The second damage to the bridge occurred in 1965 when the authorities decided to make a reservoir lake Gorica at that place, for the needs of the hydroelectric power plant. The bridge was submerged for a year and was lying under water. After a discharged of the artificial lake, for two months, in 1966, the bridge was dismantled, stone by stone, and it was standing in the nearby field. The project of reconstruction of the bridge was made by the company Energoinvest from Sarajevo.
However, in 1970, relocation began and after two years of arranging (the stone blocks were marked with numbers and transported by boats), the bridge was reopened, this time a few kilometers lower, in Trebinje settlement Gradina. The village of Arslanagići is mostly flooded and there are only a few houses above the lake level.
Change of the name
The rule is that displaced bridges cannot be found under the protection of UNESCO and therefore Arslanagić’s Bridge does not have such a status.
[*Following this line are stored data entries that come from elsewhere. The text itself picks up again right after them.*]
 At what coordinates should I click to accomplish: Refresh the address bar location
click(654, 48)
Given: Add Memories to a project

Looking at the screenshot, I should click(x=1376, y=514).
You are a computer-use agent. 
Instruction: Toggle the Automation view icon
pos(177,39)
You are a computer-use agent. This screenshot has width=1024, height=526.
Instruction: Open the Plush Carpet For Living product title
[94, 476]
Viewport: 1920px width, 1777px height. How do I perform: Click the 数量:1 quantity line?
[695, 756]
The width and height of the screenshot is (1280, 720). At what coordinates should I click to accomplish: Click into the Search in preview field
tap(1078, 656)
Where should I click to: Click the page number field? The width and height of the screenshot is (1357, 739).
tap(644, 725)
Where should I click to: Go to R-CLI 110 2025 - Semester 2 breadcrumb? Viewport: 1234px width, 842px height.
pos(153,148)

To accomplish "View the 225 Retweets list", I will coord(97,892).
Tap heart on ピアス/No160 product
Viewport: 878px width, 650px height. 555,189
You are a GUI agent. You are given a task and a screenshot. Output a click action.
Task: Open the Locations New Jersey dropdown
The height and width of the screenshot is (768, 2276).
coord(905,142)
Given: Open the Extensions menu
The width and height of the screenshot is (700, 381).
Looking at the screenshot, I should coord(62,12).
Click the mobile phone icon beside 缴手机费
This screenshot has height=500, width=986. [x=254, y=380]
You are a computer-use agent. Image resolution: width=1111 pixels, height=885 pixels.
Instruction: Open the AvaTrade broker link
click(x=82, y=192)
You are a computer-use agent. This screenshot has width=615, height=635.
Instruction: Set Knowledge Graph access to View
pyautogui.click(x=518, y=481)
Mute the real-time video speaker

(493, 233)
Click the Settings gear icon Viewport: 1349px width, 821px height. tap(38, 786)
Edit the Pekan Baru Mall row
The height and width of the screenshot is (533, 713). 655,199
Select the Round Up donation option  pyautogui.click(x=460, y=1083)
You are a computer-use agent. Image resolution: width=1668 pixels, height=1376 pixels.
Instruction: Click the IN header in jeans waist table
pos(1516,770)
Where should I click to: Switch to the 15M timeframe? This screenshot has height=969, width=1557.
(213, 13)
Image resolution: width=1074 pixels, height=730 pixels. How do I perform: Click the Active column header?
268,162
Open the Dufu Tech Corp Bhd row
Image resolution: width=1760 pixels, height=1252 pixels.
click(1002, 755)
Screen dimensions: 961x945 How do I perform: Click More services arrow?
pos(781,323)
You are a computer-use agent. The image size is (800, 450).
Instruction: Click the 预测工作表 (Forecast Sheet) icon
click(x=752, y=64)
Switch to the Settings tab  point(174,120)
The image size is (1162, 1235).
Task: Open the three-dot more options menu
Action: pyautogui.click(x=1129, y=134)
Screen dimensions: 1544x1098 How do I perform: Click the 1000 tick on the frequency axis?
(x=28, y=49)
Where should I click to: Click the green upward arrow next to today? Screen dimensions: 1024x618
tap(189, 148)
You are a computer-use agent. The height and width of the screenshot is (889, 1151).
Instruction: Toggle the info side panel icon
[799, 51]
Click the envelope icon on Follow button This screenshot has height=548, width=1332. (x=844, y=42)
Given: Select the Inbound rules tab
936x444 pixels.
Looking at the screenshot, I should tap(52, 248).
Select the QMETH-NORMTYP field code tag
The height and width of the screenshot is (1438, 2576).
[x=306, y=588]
The new epilogue around the Arslanagić’s Bridge came in 1993 during the war in Bosnia and Herzegovina. Namely, by the decision of the then mayor of Trebinje Božidar Vučurević, the name of the bridge was changed to Perović’s Bridge, allegedly claiming that Arslanagić family became from the Perović family. He also changed the name of the village to Perovića Most.
Today, the name of the bridge and the village has not been changed, but people still call it by its original name – the Arslanagić’s Bridge. It was proclaimed a national monument of Bosnia and Herzegovina.
The bridge is 92.25 meters long and the width of the carriageway is 3.6 meters. The massive stone bridge construction consists of two large and five smaller vaults, and three river pillars. The large vaults reach 15 meters in height from the normal water level of the river. The sides of the bridge are enclosed with stone slabs.
The bridge is constructed in way that a strong central pylon, about 3.6 meters wide and about nine meters long, dominates. Between the central pillar and offshore structures the ranges are roughly equal. These ranges are divided by secondary pillars in an approximate ratio of 1: 2, so the range toward the central column is twice the range between the coastal structure and the first pillar. On the Arslanagić’s Bridge above the middle pillar there was a stone masonry guard which was removed in 1890.